Collected data:
____

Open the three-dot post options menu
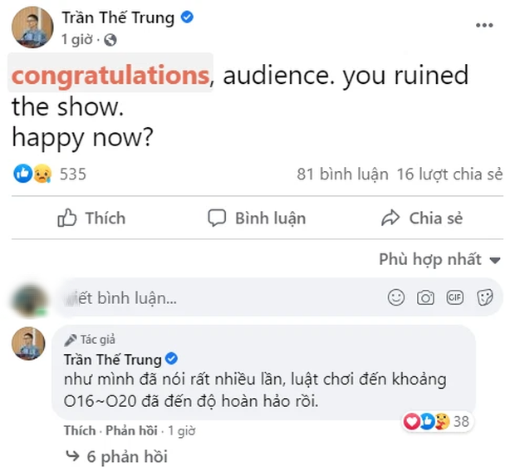(483, 26)
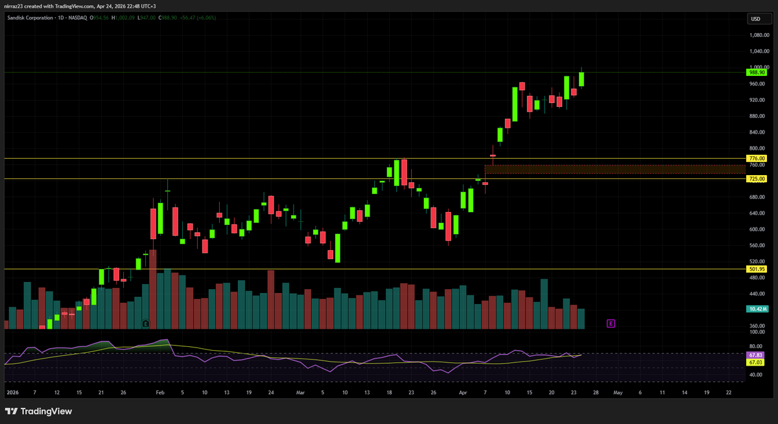Click the dashed resistance zone near 760.00

pyautogui.click(x=616, y=168)
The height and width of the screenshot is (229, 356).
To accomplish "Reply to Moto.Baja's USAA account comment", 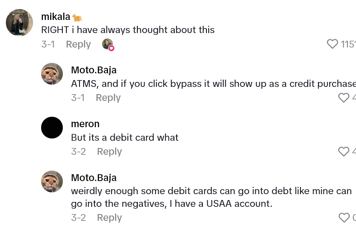I will coord(109,218).
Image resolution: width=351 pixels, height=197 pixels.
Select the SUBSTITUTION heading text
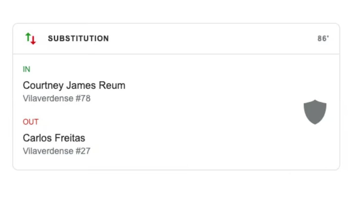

____

WHAT THE EXERCISE ASKS:
What is needed is each line from the records with the word "width" in it.

WRITTEN SOLUTION:
The height and width of the screenshot is (229, 356).
Image resolution: width=351 pixels, height=197 pixels.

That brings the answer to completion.